Hackel engl

Ungargasse 20 (laid 2012)

Hermann Hackel (Hackl)

Branded as „work-shy“

Hermann Alfred Hackel (Hackl), born March 30, 1897, in Wiener Neustadt, was transferred to the Gugging mental institution on July 10, 1941, and was killed there on January 7, 1944, as part of Dr. Gelny’s killing operation.

Hermann Hackel was 146 cm tall, weighed 47 kg, was of short stature, and had a hunchback. People around him made fun of him for this. He was a trained baker and worked in his profession for ten years but became unfit for work due to “bone caries” in his hand. Despite repeated requests to the Employment Office, he remained unemployed and was labeled as “work-shy.” In 1940, he entered the district nursing home on Ungargasse.

On July 10, 1941, a transport of five nursing home residents was sent to the Gugging institution by order of the Reich Governor in Lower Danube (Decree IIIb-3-310-6/8-1941 from June 6, 1941). Hermann Hackel was one of those deported.

The initial examination in Gugging recorded: “Oriented in all respects, speaks articulately, willingly provides information, eight years of schooling, has appropriate school knowledge, is informed about current events, reads the newspaper.”

Previously, the health authority in Wiener Neustadt had a different view: “suffers from mental weakness, needs institutionalization,” as did the Klosterneuburg District Court: “the detainee is mentally ill,” “confinement in a closed institution is permissible.” This order was extended several times.

====

Instructions ▸
[a] Translate this sentence from the account of Hermann Hackel into Spanish: "In 1940, he entered the district nursing home on Ungargasse."
[b] Please carry on the account of Hermann Hackel from the point where it stops.

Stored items
====

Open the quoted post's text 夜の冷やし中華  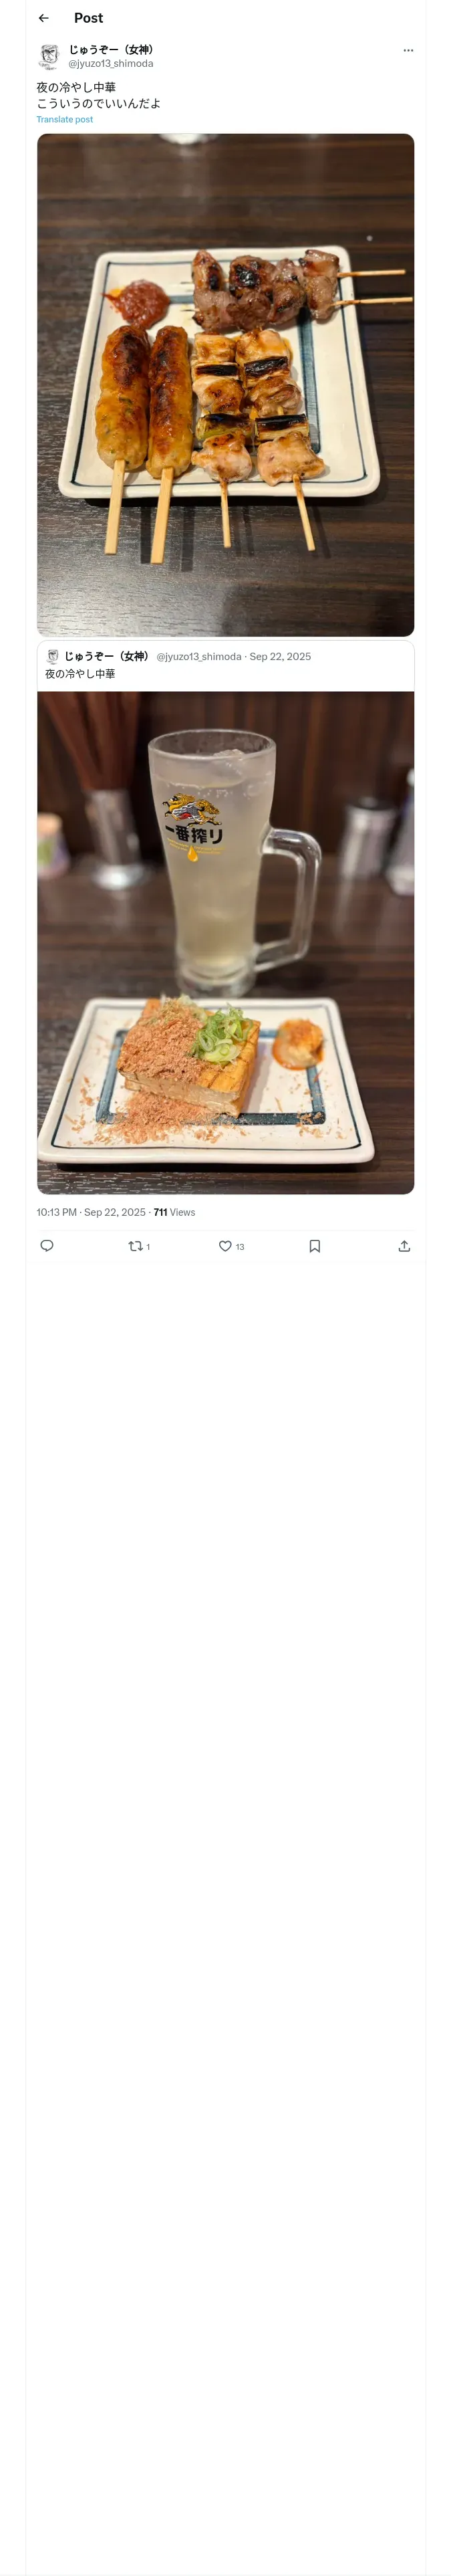(x=80, y=674)
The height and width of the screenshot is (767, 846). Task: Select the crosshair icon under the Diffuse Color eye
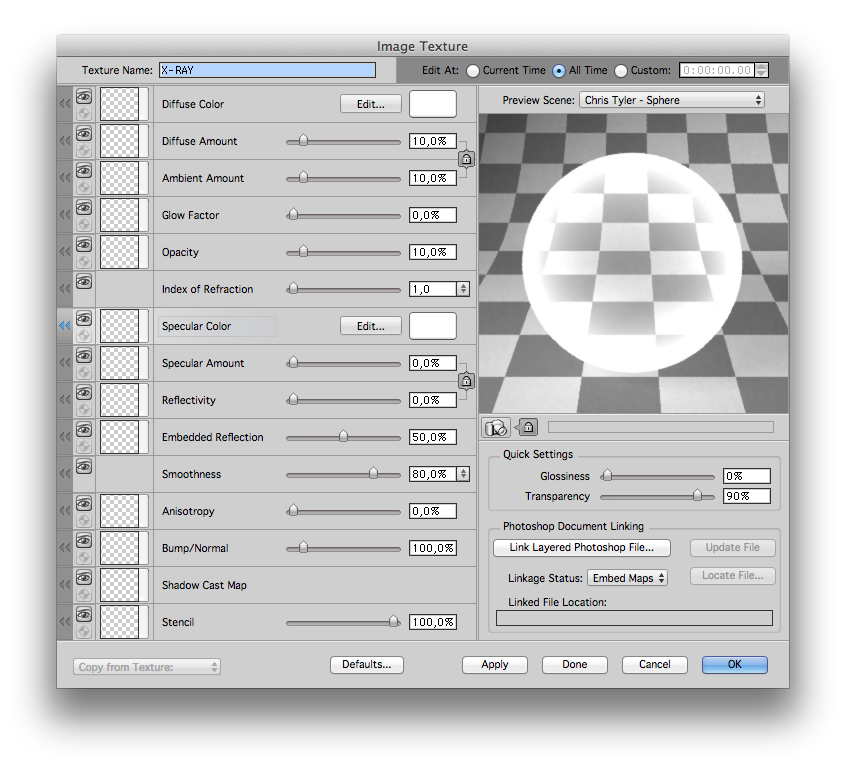click(x=84, y=114)
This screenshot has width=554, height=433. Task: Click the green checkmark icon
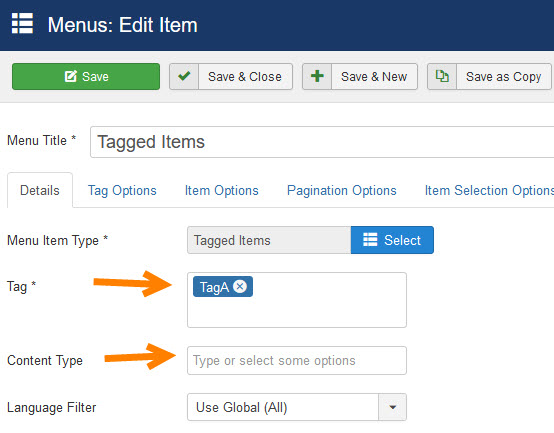184,76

====

Written answers ▸
[a] En 1940 ingresó en la residencia de ancianos del distrito, en la Ungargasse.

[b]
The stay in the closed institution had an effect. He became depressed, apathetic, uninterested, sat around idly, and was not very responsive. Then he started working daily again, and there were no problems. A note in the care history reads: “He wants to return to the nursing home because he is better off there; he was admitted to the home due to his inability to work; he was never mentally ill.”

Then his further decline: “Puts manure and dirt in his pockets, lets food leftovers spoil in them, has no sense of cleanliness.” “Blunted, sits around apathetically and without interest.” At the end of 1943, Hermann Hackel was extremely emaciated and bedridden. At the beginning of 1944, he fell ill with pneumonia, from which he died on January 7, 1944.

The course of his illness and cause of death are typical for the “wild euthanasia” and the killing of patients by medication, which Dr. Gelny described proudly in a letter to the district governor: “In the end, through my efforts, the elimination of more than 400 incurable patients who burdened the state heavily in the current situation was achieved in the past four months, and the gentlemen [in Berlin] were most keen that I would not be hindered in my activities.”